- _The task_
Below are records. Transcribe exactly the lines from the one that contains "This screenshot has height=497, width=508." through the last line, leaving any pictures out.

- _Data supplied_
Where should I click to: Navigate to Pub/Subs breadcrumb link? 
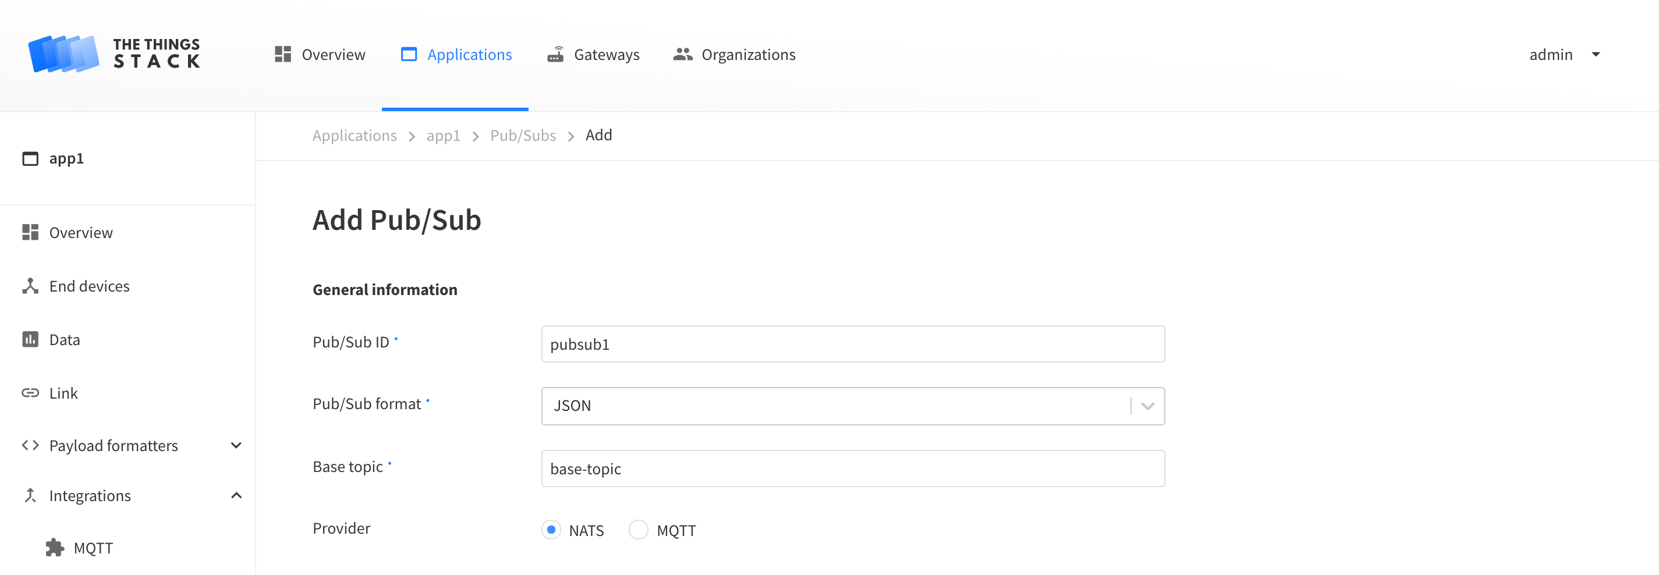click(x=522, y=136)
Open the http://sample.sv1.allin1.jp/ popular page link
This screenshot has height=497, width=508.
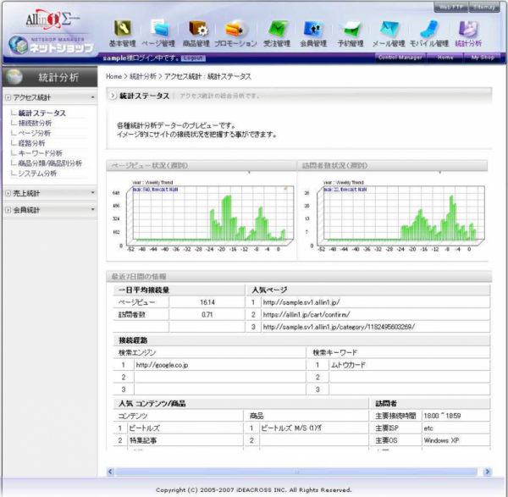pyautogui.click(x=301, y=302)
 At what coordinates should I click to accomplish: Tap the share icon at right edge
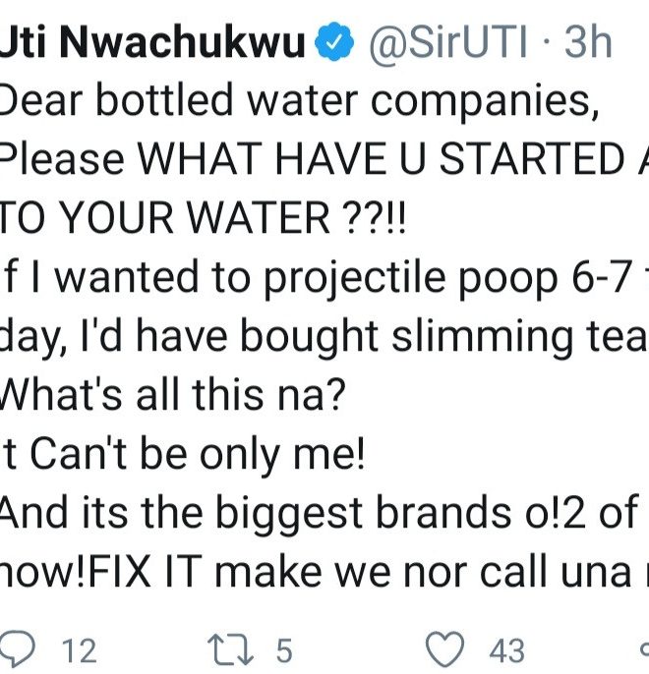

- _Response to this task_
This screenshot has height=497, width=508.
pyautogui.click(x=301, y=302)
 At what coordinates should I click to accomplish: Tap the share icon at right edge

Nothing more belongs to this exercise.